Obituario

Patxi Cilveti Baquedano, txistulari y coralista

10.09.2020 | 00:46
Patxi Cilveti Baquedano

Pamplona El pasado 6 de septiembre falleció en Pamplona Patxi Cilveti Baquedano a los 89 años de edad. Con su esposa Rafaela Jiménez tuvo cinco hijos, cuatro de ellos casados: Patxi y Carol, Rafael y Nuria, Susana y Nicolás, Idoia y Tano, además de Virginia, que le dieron el ramillete de estos seis nietos: Irati, Nora, Guillermo, Alexia, Saioa y Ainhoa.

Patxi nació en Aoiz aunque la mayor parte de su vida la pasó en Pamplona y en concreto en el barrio de Abejeras, de lo que estaba muy orgulloso. Me cuenta su hijo primogénito Rafael que "le gustaba la música, la pintura, la fotografía, la historia y hasta las matemáticas. Tenía una mente curiosa que siempre le impulsó a leer y, por su generosidad, le gustaba compartir todo lo que aprendía".

La música fue fundamental para él. Pertenece a esa pléyade de virtuosos txistularis "en nómina y plantilla" del Ayuntamiento pero sin sueldo. Que hace sesenta años eran una institución en la vida de la ciudad dando colorido y ambiente en la vida de Pamplona.

Patxi Cilveti, con el bien ganado cartel de destacado componente del Grupo de Danzas del Ayuntamiento de Pamplona, como nacido en Aoiz donde tenía familiares, fue invitado a la creación de un grupo de danzas femenino. Patxi se comprometió a acudir los domingos por la mañana poniendo ilusión y dinero a la vista del enorme entusiasmo desplegado por los jóvenes desde el principio.

Cuentan los más viejos del lugar que, gracias al "Centrico", el local cedido por las monjas no sólo salió el grupo femenino sino que echó a andar el masculino. "Patxi nos proporcionó un traje completo de una danzari de Pamplona que nos sirvió de modelo poniendo cada familia las telas y confección".

Con frecuencia nos enseñaba el programa de San Fermín donde aparecía vestido de txistulari en la procesión. Viajó mucho por todo el mundo tocando el txistu y dando a conocer el folclore navarro, haciendo hincapié en las salidas a Japón, Yugoslavia y Alemania. Cantidad de anécdotas solía contarnos en la barra del bar tras la misa mayor. Sobre todo aquella vez en el país germano que, cuando le vieron aparecer sobre el escenario con el desconocido txistu y tamboril, casi les entra la risa pero aplaudieron largamente, convirtiendo el aplauso en la mejor melodía.

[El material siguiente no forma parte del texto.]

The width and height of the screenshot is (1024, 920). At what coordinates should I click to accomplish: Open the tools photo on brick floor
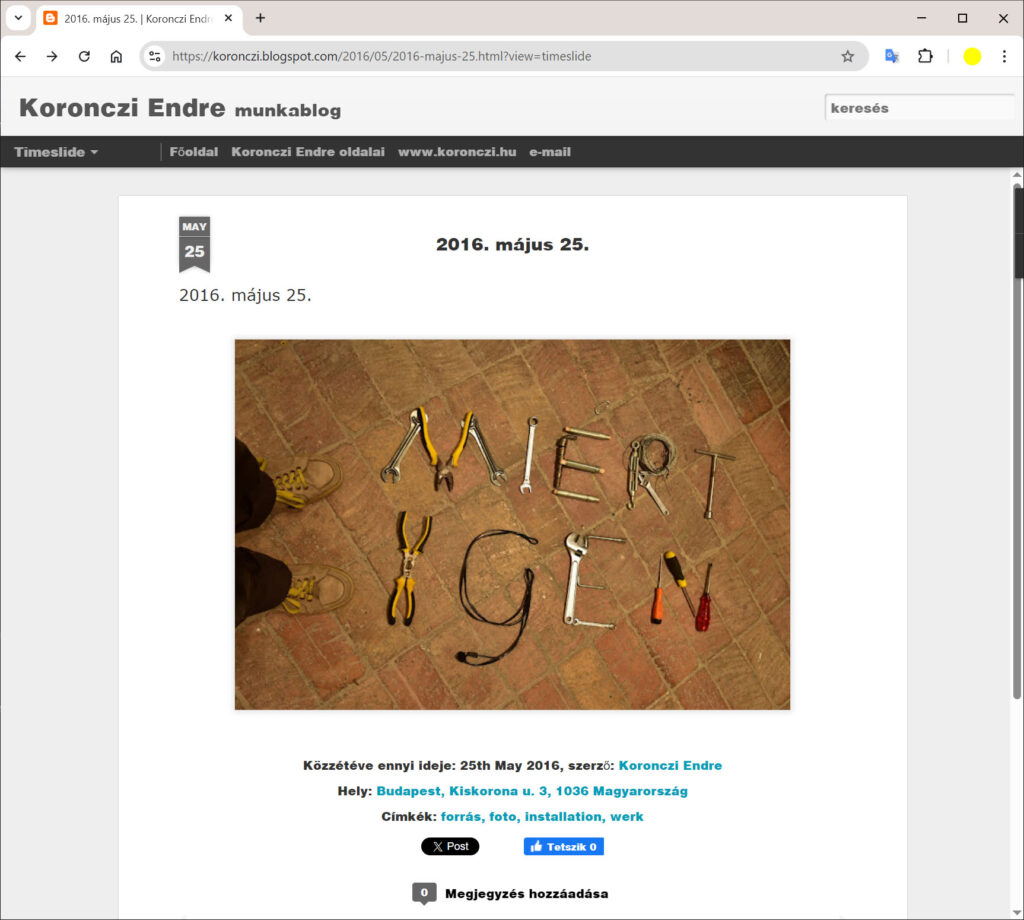tap(512, 524)
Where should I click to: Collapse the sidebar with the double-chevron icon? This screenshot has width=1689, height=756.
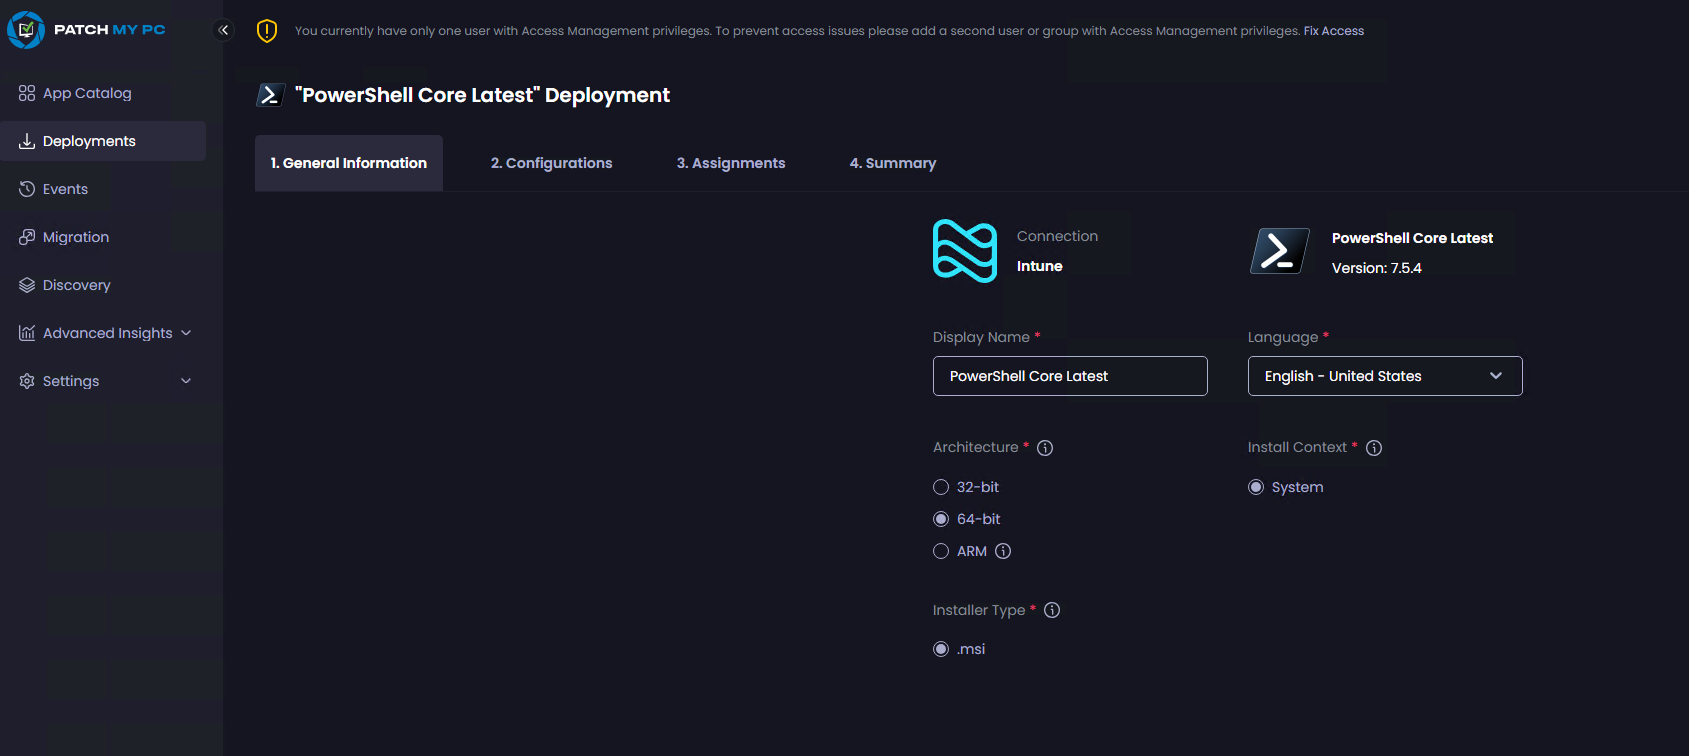(x=224, y=30)
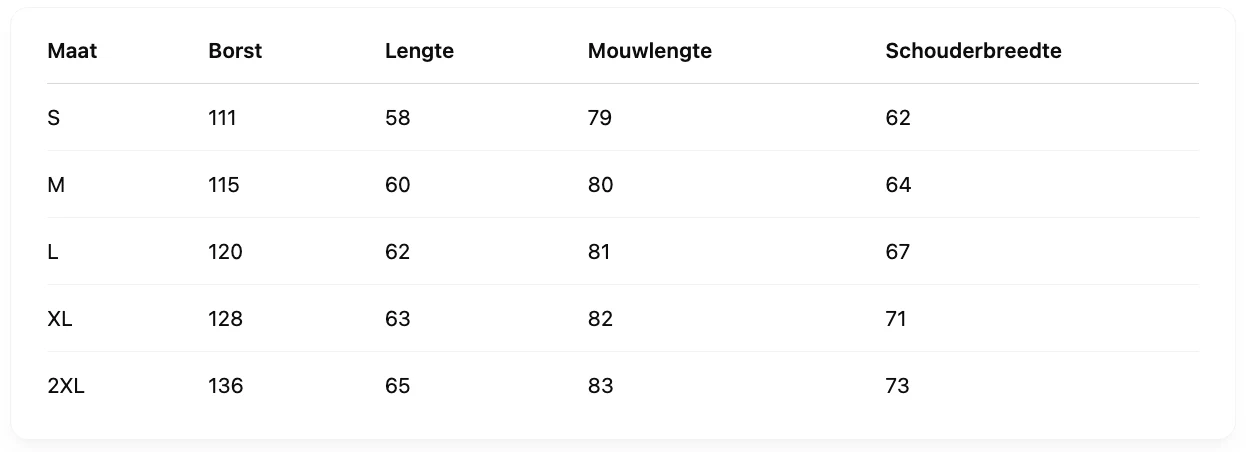Click Borst value 111 for size S

tap(222, 118)
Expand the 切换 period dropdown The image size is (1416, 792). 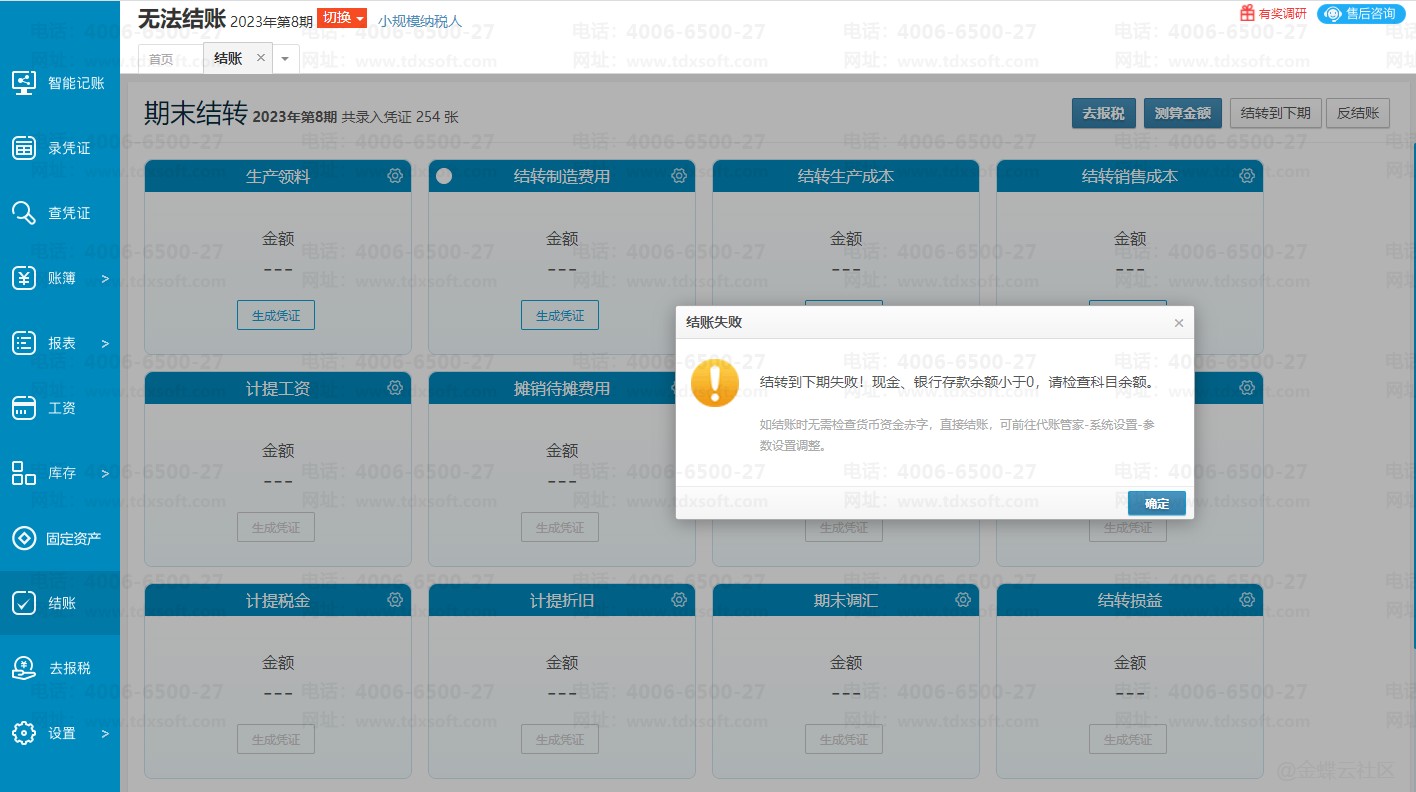[x=342, y=18]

Hace 50 años comenzó una nueva etapa, dedicándose en cuerpo y alma a la familia. En su faceta laboral fue pionero de los entendidos en informática que luego le ha venido muy bien para confeccionar unos libros de música como recién salidos de la linotipia. El coro de la parroquia San Juan Bosco, del que era su director hasta hace bien poco y la Rondalla El Salvador, que dirige Félix Lus a buen seguro que le van a echar en falta.

"En su entrega a los hijos se empeñó en darnos un buena formación para la vida, educándonos según sus convicciones que nunca quiso imponer, cubriéndonos las espaldas e todo momento. Nos educó en la libertad y en el respeto. Nos permitió crecer como personas".

En la jubilación la música volvió a ser algo consustancial. En todos estos años ha dejado una interminable lista de amistades. Era capaz de recordar a todos, hablar de todos y con todos.

"Para él los valores cristianos eran muy importantes: el trabajo, el amor al prójimo, la constancia. Las cosas materiales eran poco relevantes. A él le importaban las personas".

En la homilía del funeral, 'Chisco' Ahechu, el párroco, le despidió con estas sencillas palabras mientras sonaba el eco de Adagio, la bella melodía de Albinoni, que tanto gustaba: "Nos quedamos con la bondad de Patxi, que seguro está en el cielo haciendo felices muchos".

Patxi Cilveti, de feliz memoria, / que en mi mente y corazón conservar quiero / la imagen de una dulce novia, / amigo, profesor y compañero. / La música te dio con su cadencia / medida de los tiempos y valores / del blanco y negro y resto de colores / con los que comprender toda la ciencia. / Gracias te doy Patxi, en adelante / por tu labor, tus consejos y datos / y muy en particular por tu talante. / Gracias doy a la vida y al destino / por haberme cruzado en esta vida / gentes tan buenas que hacen mi camino.